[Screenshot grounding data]
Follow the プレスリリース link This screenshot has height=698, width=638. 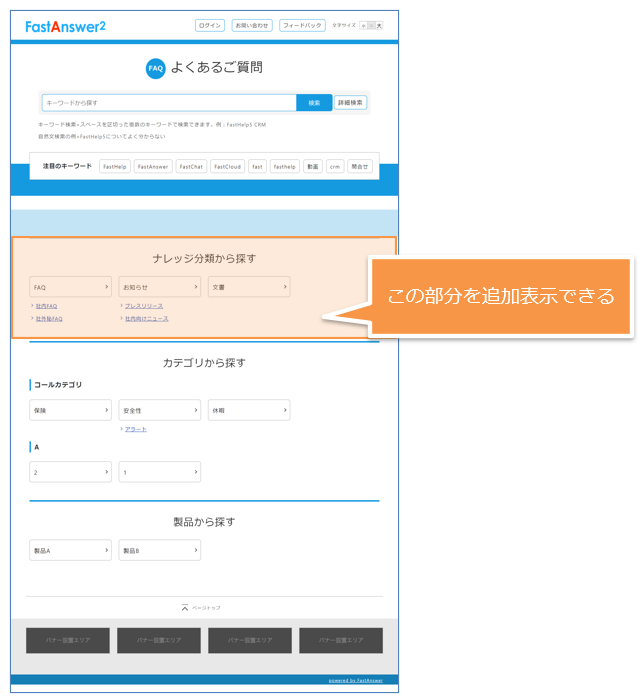coord(144,306)
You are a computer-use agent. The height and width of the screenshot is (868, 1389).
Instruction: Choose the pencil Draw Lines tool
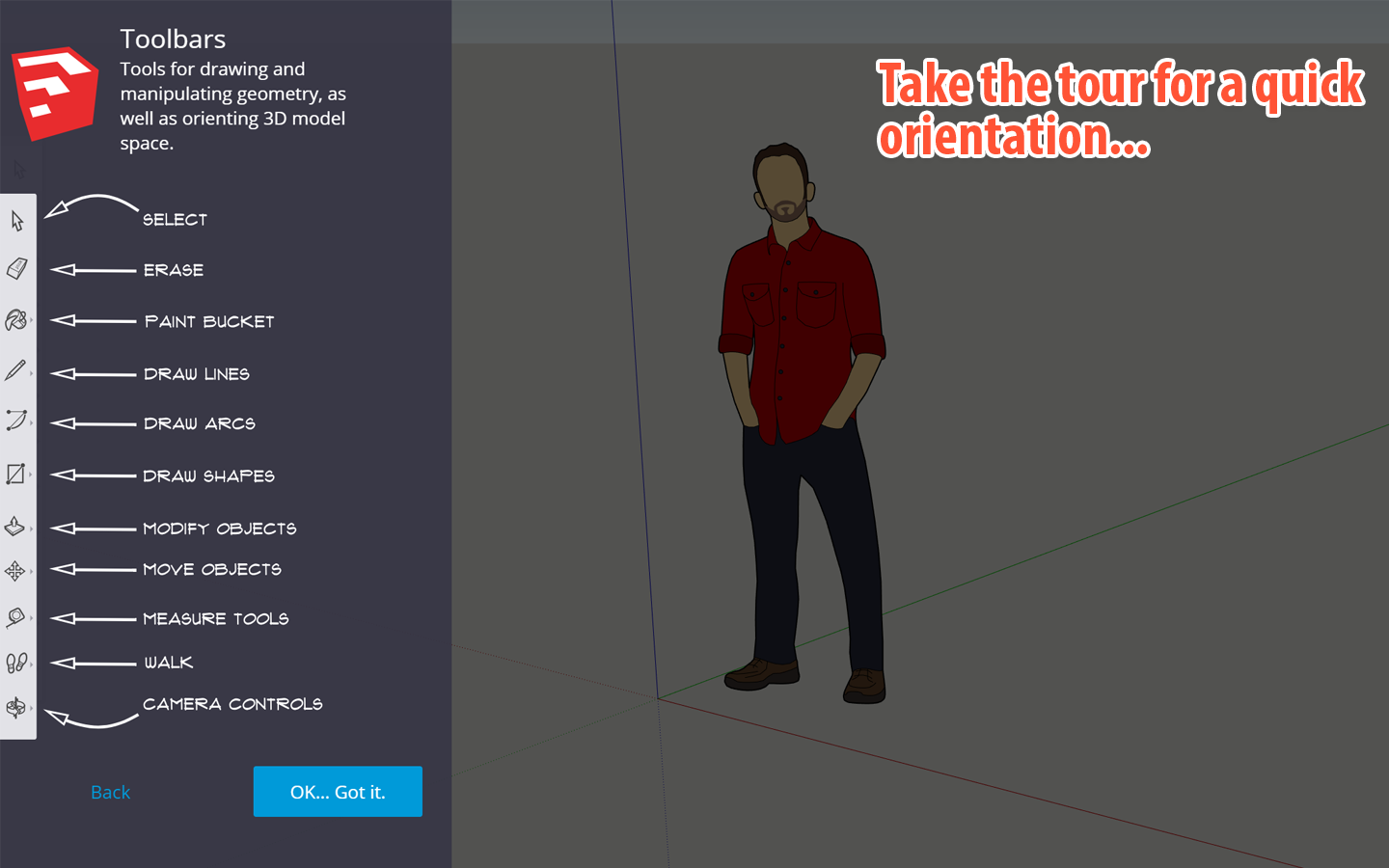click(15, 370)
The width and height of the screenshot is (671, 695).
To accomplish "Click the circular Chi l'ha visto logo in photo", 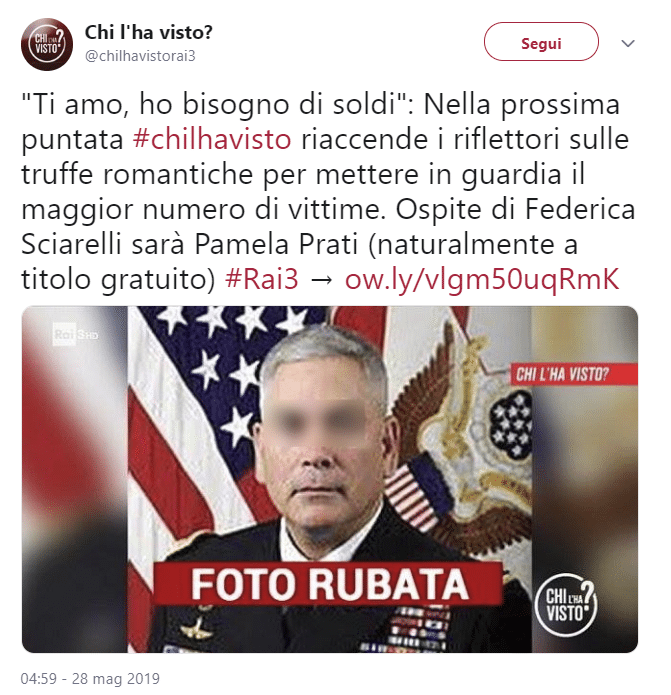I will point(566,605).
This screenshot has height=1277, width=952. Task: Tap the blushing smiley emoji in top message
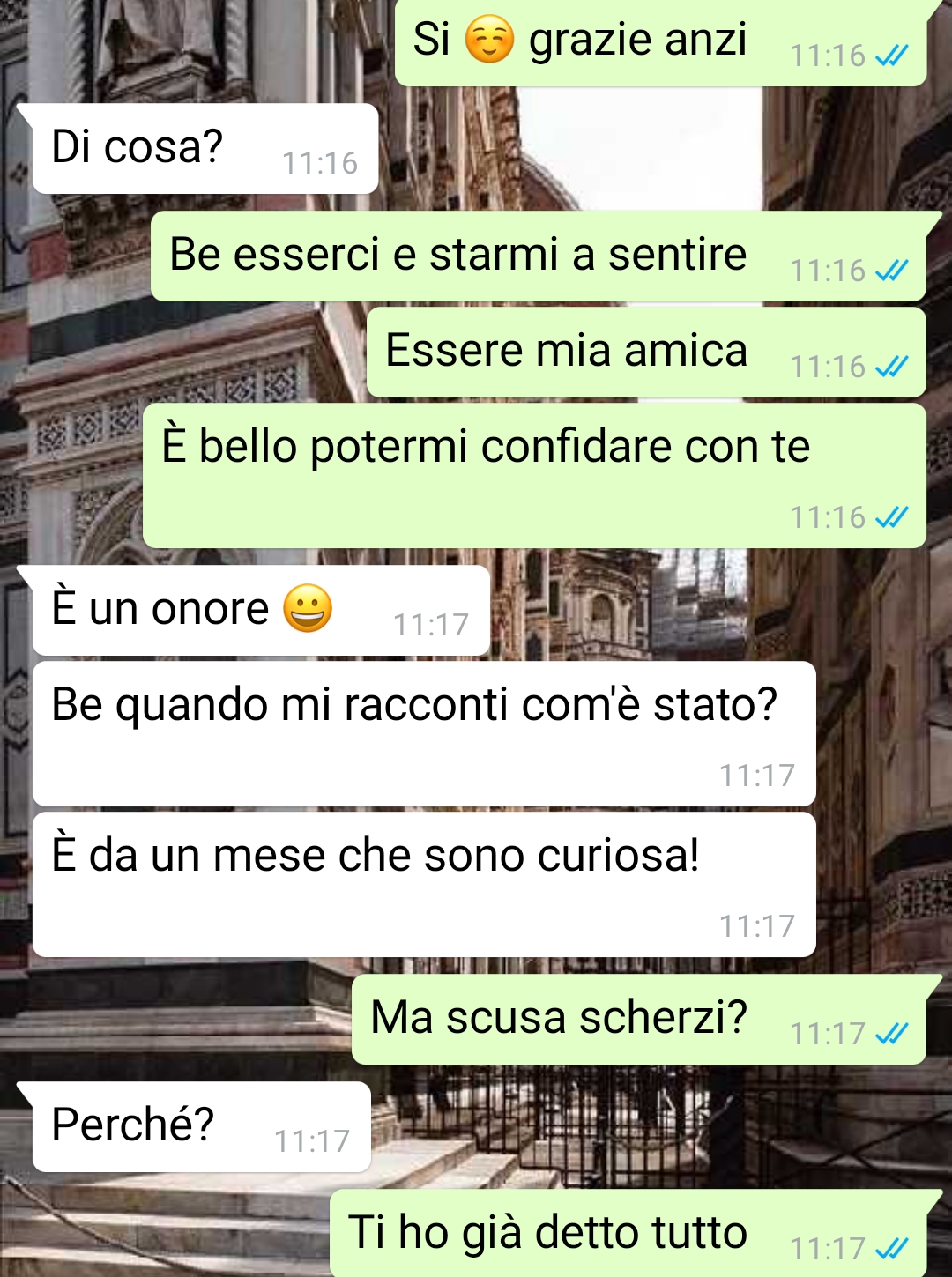[489, 41]
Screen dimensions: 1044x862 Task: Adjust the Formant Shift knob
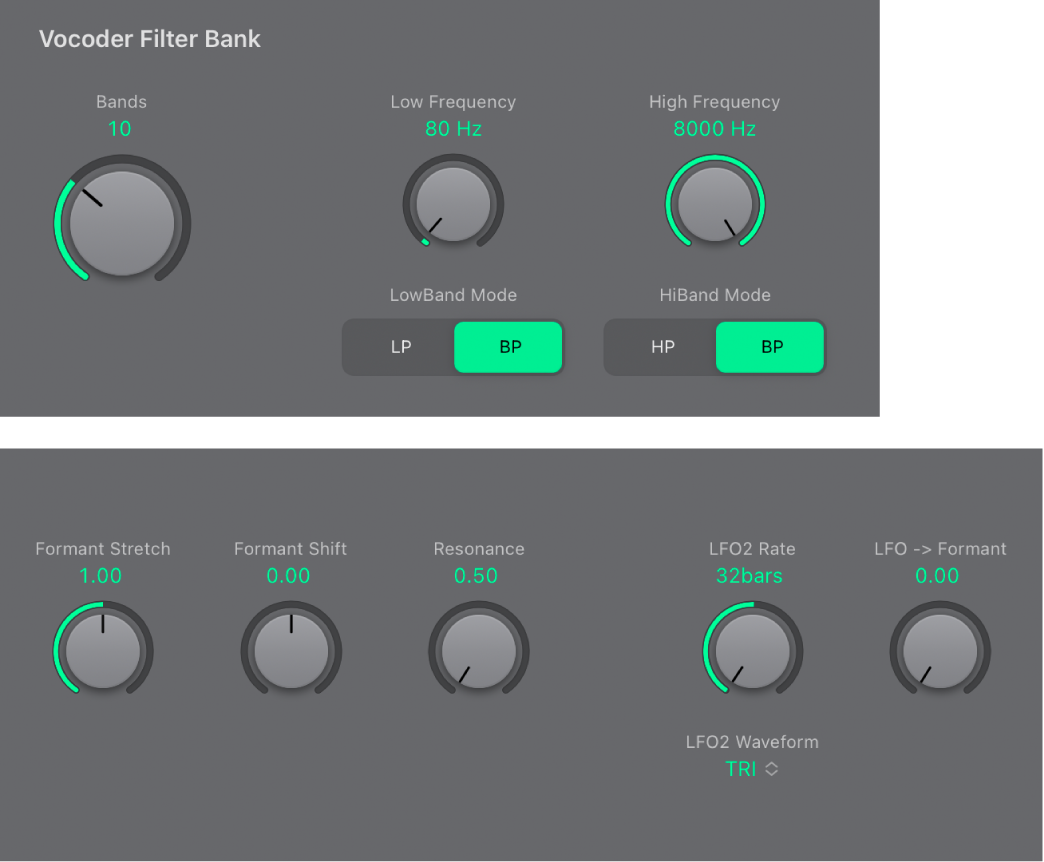pyautogui.click(x=290, y=649)
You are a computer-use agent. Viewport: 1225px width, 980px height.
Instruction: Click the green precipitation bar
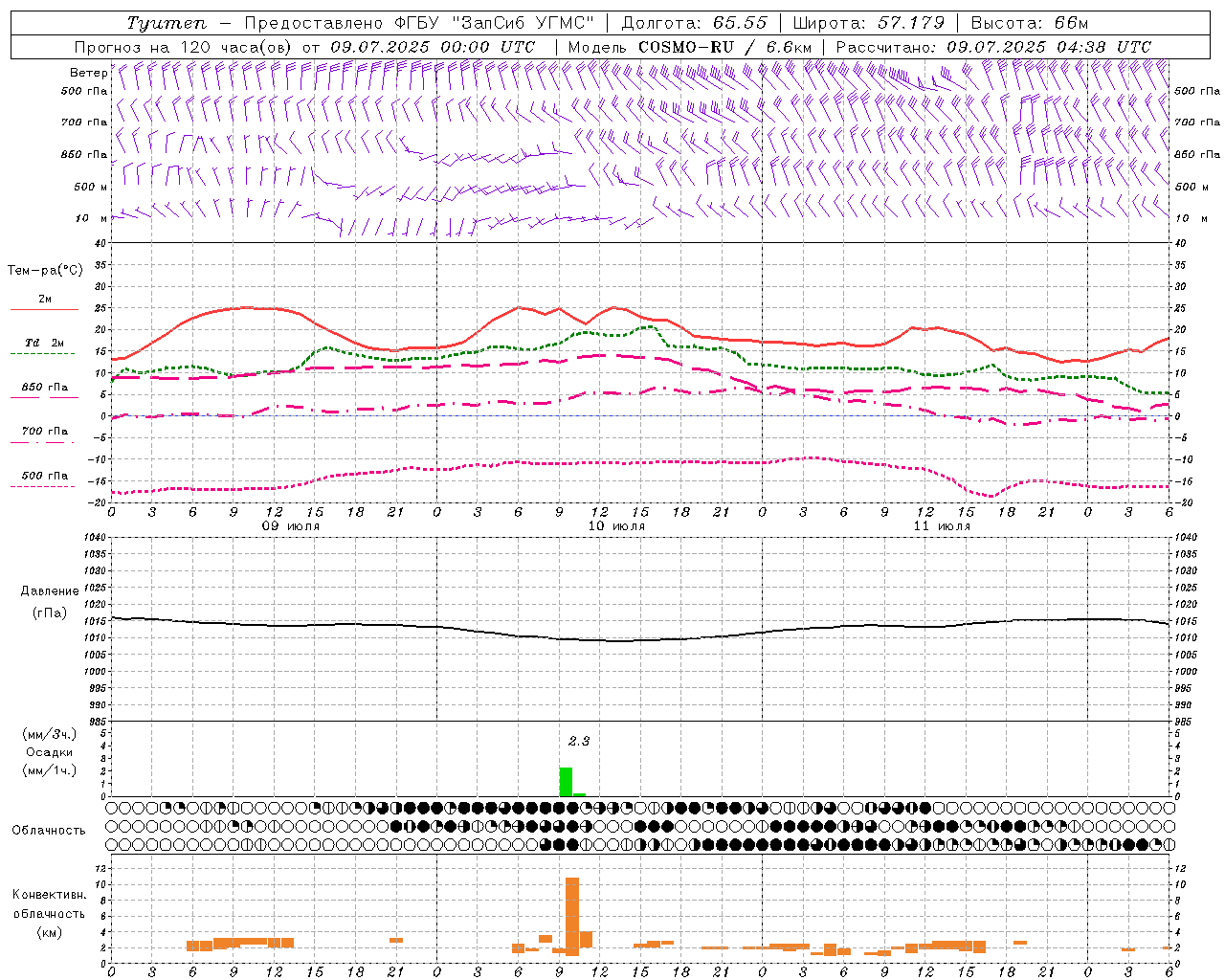point(566,781)
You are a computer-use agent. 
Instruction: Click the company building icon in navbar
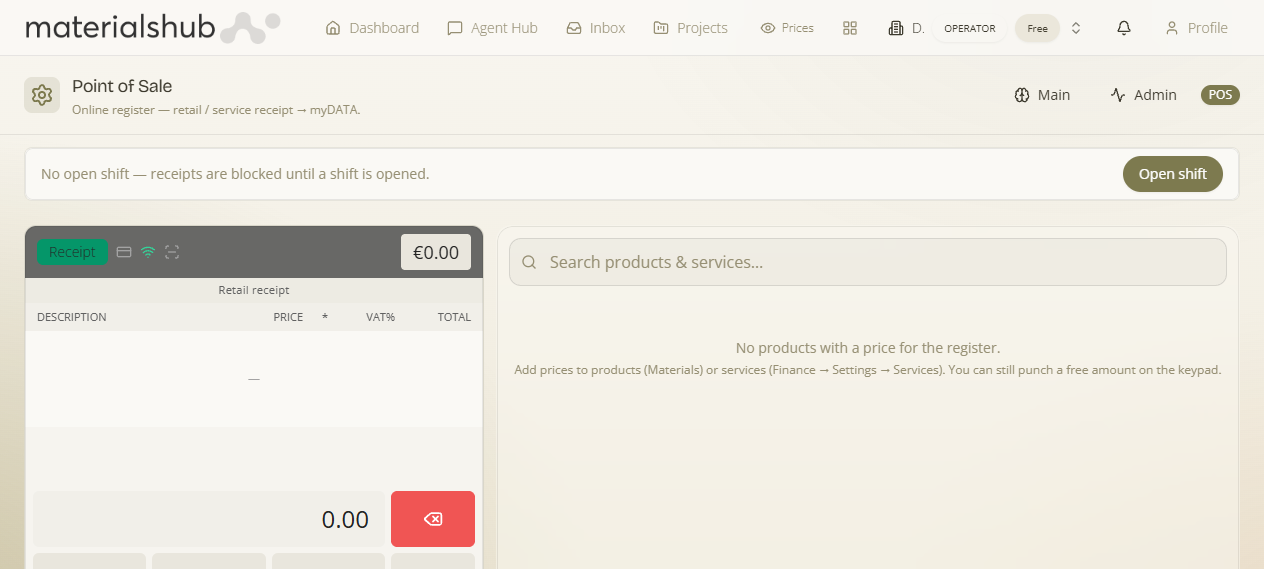896,28
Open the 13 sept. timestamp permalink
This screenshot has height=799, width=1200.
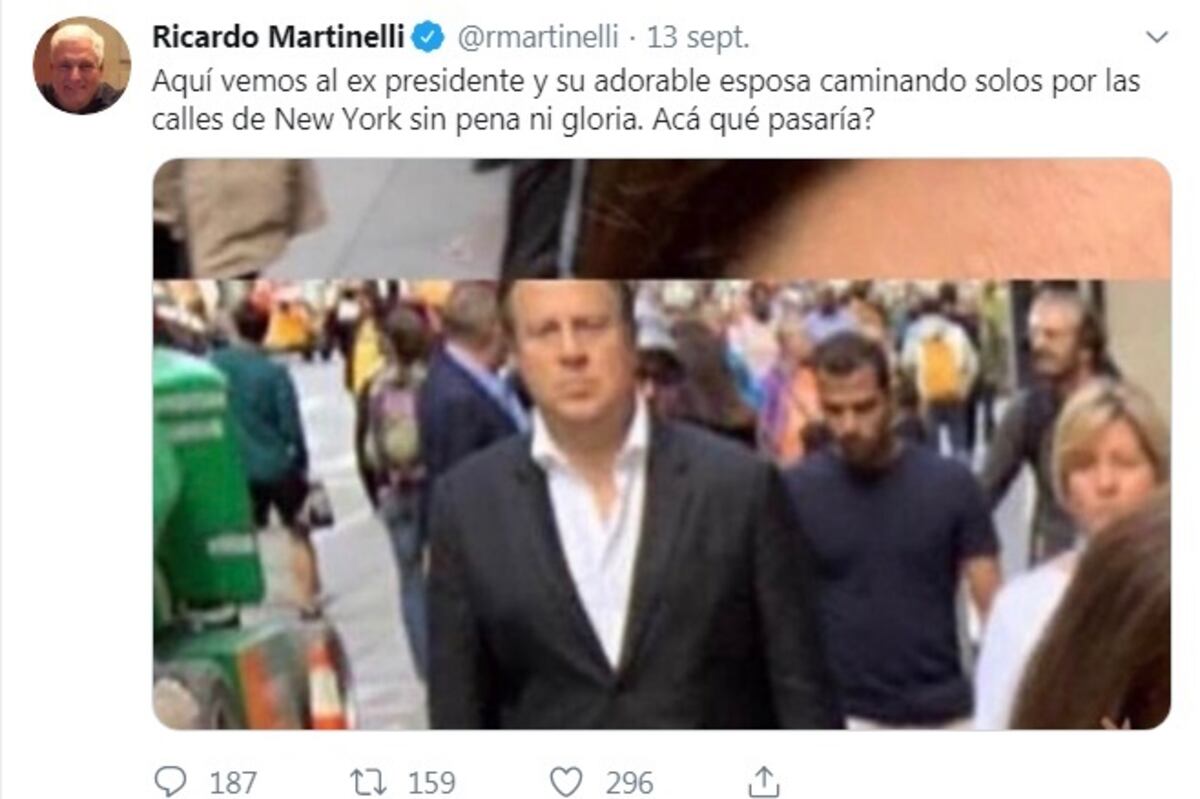(699, 38)
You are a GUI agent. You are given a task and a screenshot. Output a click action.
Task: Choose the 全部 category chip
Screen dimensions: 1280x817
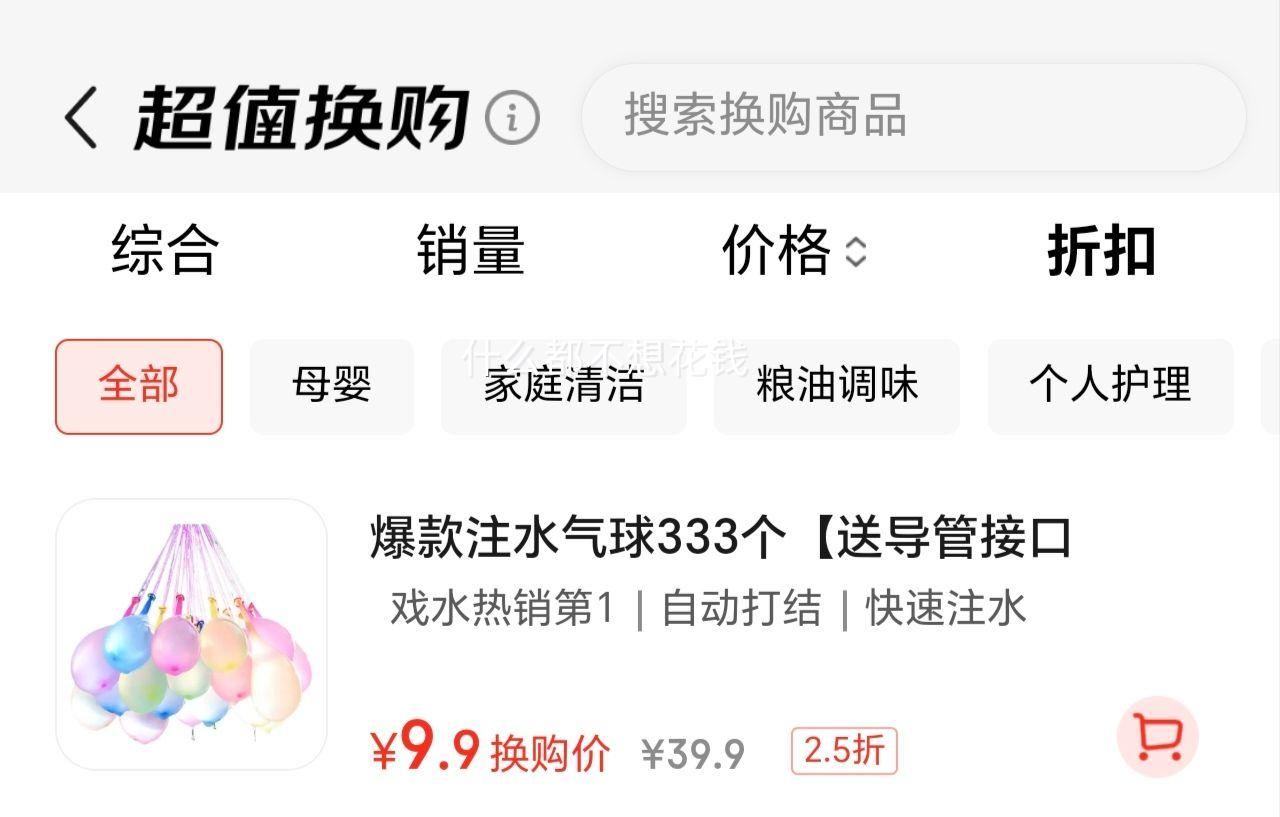(139, 386)
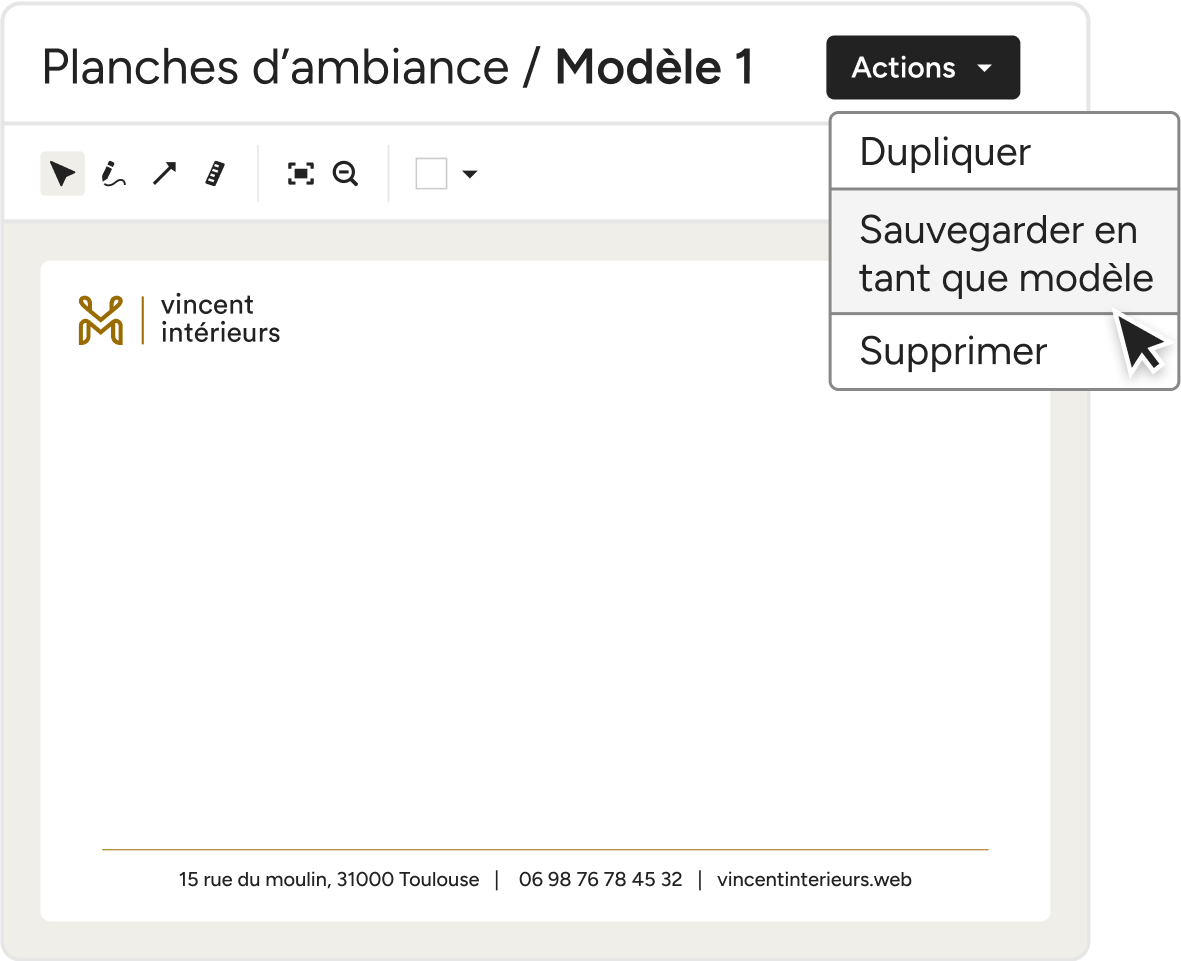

▸ Exercise requirements
Copy the final stretch of lines, starting at the one that holds "Instruction: Click the company" and ending at the last line of the data, exactly; omit pictures.

▸ Response
Instruction: Click the company building icon in navbar
896,28
Open the 13 sept. timestamp permalink
This screenshot has height=799, width=1200.
(699, 38)
You are a GUI agent. You are given a task and a screenshot. Output a click action.
Task: Choose the 全部 category chip
Screen dimensions: 1280x817
(139, 386)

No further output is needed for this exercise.